La distinzione tra queste due categorie è sostanziale in quanto connessa a diverse tipologie di percorsi professionali, in cui noi Liberi Professionisti innanzitutto ci caratterizziamo per rivolgerci al mercato lavorando per più committenti, su progetti o servizi che hanno una tempistica precisa finalizzata al conseguimento di uno o più risultati concreti vincolati anche all’effettiva erogazione del compenso.

Il compenso, in alcuni casi come il mio, è determinato da unità di costo standard o massimali emanati dalle Regioni, dai Fondi Finanziatori, dalla Commissione Europea per ogni paese membro e le spese, appunto, vanno poi monitorate, certificate e rendicontate e approvate dai soggetti erogatori dei finanziamenti; altri Professionisti iscritti agli Albi Professionali hanno dei tariffari validi a livello nazionale; in questi due casi citati ci vuole l’impegno comune per fare
rispettare dai committenti i tariffari vigenti. Ma, una delle più grandi criticità, nella vasta galassia dei Lavoratori autonomi, è ancora quella di coloro che, non rientrando negli schemi descritti prima, rimangono abbandonati a loro stessi in un libero mercato in cui i rapporti di forza sono asimmetrici e vengono costretti ad accettare qualsiasi condizione di lavoro pur di lavorare.
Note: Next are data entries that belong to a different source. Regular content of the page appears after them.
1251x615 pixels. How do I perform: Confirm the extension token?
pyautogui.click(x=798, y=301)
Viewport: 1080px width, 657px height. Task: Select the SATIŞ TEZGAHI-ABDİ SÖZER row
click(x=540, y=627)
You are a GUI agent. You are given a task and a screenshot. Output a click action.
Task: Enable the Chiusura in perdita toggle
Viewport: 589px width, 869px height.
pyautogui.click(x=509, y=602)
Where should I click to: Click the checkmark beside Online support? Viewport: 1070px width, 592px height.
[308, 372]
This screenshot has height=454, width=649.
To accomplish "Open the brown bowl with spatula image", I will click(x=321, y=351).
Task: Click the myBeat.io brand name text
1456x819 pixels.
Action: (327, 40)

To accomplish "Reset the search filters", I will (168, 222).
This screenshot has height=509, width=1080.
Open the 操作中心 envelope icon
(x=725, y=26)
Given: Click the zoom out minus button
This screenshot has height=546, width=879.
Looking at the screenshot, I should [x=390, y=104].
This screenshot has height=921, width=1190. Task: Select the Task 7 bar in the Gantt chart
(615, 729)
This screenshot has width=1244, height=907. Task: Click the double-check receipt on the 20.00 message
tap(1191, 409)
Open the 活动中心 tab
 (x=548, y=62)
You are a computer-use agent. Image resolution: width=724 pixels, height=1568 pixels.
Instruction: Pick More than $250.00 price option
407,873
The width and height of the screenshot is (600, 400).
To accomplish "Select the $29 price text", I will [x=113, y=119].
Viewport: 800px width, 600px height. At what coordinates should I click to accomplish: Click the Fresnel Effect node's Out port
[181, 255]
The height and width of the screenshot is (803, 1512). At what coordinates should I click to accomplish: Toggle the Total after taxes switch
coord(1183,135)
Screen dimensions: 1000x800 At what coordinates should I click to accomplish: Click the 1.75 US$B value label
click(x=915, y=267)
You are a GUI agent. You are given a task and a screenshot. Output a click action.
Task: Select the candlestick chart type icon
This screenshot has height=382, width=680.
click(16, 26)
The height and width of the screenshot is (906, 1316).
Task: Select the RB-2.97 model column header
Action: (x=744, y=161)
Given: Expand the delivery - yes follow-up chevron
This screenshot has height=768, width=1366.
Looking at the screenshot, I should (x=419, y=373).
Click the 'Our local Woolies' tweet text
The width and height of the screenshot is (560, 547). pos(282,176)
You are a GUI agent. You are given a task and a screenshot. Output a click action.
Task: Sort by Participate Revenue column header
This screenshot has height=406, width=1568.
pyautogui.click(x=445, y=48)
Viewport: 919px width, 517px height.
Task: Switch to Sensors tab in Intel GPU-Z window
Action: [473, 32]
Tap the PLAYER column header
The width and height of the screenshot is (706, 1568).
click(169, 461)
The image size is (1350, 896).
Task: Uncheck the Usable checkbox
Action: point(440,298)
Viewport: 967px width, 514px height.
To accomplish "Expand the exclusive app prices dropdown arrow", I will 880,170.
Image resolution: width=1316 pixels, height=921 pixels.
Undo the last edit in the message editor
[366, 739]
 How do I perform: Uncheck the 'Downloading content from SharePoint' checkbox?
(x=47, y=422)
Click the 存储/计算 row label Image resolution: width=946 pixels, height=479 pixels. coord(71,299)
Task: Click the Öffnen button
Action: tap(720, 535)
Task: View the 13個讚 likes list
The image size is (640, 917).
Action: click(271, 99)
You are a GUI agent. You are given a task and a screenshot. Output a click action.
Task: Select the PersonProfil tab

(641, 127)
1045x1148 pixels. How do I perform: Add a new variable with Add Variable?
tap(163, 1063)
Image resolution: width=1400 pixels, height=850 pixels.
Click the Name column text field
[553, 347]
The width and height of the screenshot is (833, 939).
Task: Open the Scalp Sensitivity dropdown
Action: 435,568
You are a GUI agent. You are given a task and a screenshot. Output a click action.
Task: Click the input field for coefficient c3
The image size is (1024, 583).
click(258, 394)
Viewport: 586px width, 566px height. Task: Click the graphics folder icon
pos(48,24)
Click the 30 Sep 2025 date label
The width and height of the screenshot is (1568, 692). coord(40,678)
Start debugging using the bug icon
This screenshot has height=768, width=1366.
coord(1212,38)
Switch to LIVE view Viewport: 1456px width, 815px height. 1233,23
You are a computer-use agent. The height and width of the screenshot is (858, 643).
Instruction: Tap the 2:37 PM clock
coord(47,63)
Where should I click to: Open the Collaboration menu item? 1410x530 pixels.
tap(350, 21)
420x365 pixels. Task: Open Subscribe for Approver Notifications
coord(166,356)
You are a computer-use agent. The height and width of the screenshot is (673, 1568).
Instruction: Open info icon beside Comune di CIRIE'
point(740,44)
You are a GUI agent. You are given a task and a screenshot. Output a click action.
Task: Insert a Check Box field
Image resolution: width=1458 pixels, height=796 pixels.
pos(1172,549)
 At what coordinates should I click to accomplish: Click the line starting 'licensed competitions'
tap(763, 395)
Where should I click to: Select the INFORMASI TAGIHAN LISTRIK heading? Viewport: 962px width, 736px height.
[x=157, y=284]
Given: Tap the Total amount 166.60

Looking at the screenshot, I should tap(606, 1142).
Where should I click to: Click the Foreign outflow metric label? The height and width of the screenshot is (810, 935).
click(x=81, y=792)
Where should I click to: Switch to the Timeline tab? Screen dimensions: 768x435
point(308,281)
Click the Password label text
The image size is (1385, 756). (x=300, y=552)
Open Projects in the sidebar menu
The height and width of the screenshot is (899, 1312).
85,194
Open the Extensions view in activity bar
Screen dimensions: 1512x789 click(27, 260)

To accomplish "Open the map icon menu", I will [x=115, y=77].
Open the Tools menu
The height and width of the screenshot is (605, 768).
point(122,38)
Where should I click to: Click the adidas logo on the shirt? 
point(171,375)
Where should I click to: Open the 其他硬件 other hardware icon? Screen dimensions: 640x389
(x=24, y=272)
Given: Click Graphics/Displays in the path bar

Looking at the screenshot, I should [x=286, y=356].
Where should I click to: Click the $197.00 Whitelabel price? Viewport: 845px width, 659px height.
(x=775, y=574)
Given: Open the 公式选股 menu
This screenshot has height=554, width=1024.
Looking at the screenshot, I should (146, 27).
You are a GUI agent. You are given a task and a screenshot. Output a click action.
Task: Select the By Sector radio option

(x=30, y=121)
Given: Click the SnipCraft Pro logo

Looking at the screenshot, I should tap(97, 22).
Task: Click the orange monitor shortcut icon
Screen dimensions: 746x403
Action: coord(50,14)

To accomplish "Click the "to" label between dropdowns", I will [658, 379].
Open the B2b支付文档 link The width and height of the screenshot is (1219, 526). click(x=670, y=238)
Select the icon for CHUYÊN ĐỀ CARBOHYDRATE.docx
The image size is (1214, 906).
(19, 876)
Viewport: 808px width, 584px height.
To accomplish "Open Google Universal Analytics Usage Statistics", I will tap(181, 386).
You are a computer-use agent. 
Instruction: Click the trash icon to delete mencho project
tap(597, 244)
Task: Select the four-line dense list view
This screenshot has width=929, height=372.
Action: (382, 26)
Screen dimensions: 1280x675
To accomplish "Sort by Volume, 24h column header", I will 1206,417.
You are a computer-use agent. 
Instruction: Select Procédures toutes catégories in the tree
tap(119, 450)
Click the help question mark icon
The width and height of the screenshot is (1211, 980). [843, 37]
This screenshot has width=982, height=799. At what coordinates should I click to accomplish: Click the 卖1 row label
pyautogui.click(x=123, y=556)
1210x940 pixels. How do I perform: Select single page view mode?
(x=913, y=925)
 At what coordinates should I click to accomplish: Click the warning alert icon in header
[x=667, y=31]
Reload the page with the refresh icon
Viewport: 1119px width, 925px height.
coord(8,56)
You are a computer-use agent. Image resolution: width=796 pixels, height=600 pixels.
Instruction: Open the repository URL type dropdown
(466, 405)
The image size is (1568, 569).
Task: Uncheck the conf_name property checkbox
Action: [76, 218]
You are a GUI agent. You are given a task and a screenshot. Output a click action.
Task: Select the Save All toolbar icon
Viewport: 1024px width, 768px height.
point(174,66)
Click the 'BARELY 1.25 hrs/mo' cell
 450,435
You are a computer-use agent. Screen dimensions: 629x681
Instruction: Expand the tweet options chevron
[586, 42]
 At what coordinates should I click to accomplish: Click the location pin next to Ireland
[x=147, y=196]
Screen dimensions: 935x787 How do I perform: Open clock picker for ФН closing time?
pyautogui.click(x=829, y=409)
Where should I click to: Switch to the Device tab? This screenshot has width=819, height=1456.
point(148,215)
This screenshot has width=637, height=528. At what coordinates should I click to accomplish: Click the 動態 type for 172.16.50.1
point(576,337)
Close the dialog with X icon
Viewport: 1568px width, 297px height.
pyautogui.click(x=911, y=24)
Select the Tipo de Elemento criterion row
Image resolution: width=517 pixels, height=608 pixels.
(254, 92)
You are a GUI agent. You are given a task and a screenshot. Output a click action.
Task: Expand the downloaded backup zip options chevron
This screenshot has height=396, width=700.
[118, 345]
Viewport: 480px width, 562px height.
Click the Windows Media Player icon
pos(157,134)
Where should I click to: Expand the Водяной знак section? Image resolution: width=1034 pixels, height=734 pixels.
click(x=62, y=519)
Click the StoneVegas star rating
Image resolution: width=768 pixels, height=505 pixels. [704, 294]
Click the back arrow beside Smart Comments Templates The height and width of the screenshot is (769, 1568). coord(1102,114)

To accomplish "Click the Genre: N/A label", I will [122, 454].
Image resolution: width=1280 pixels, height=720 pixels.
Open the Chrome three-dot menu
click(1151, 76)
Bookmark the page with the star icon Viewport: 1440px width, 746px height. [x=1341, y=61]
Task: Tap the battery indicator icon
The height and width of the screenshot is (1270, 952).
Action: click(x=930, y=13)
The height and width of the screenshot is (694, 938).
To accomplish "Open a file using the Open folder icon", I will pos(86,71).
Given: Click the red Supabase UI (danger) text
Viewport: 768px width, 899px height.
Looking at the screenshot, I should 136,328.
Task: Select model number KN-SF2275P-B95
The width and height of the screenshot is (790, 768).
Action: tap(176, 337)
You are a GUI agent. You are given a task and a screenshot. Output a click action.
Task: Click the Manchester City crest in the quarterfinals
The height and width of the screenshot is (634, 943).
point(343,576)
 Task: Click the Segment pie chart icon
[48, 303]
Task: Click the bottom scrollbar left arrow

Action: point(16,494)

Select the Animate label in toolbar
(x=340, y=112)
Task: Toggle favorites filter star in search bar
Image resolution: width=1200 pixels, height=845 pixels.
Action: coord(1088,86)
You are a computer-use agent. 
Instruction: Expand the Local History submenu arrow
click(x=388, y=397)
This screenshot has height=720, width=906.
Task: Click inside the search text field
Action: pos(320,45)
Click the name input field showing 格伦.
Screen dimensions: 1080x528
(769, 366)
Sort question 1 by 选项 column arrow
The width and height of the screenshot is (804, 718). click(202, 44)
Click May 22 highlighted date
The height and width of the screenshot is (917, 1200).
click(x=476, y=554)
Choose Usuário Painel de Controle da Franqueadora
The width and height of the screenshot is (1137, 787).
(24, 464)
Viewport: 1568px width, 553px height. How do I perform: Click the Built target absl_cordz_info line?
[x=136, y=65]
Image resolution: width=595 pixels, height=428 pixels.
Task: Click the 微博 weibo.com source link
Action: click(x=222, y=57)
La seconda grande ipocrisia è quella di assimilare il lavoro autonomo all’attività imprenditoriale, quest’ultima segue logiche di capitale, produzione e lavoro che sono molto diverse di quelle dei lavori autonomi. Ma visto che il sistema fiscale Italiano ci continua a stratassare portandoci sino al collasso, credo a questo punto, che forse torni comodo non cogliere le nostre istanze che sono le richieste di un significativo pezzo del Paese.

Pensate che, addirittura, anche se ci assumiamo i rischi senza capitale societario, ci esigono acconti per le tasse su un fatturato presunto che si basa sui rediti precedenti e del tutto aleatori, di cui la stragrande maggioranza di noi non ha nessuna certezza di mantenere nel futuro.
Un’altra grandissima ingiustizia nei nostri confronti, collaudata negli ultimi anni, connessa agli aspetti finanziari, è quella dell’assenza di vincoli per i committenti riguardo ai tempi di pagamento e la carenza anche di procedure agili ed efficaci per il ricupero crediti: si tratta di una
criticità che noi in quanto non “capitalisti” ma “lavoratori” non possiamo più reggere.

E infine, ma non per ultimo, la mancanza clamorosa dei diritti fondamentali connessi alla copertura dei periodi di malattia e dei periodi di disoccupazione ci mette nell’effettiva condizione di lavoratori di serie “C” pur sostenendo in modo sostanziale, con i nostri contributi, il Welfare Italiano dal quale siamo lasciati ai margini.
Non dobbiamo più permettere che facciano finta di non vederci, non dobbiamo più isolarci nelle nostre individualità, dobbiamo fare sistema e alzare coralmente le nostre voci; è ora che si prenda atto della reale configurazione socio-economica dell’Italia complessiva anche dei Liberi Professionisti con la consapevolezza che si tratta di una realtà ormai destinata a crescere con un
trend positivo sia in Italia che in Europa e che includerà, quindi, future generazioni di lavoratori.

Le nostre istanze rappresentano la voce di una parte significativa dei lavoratori Italiani che ovviamente, in quanto operatori del c.d. terzo settore, siamo stati duramente colpiti dalla crisi economica – finanziaria frutto di un ventennio di mancanza di risposte adeguate ed efficaci.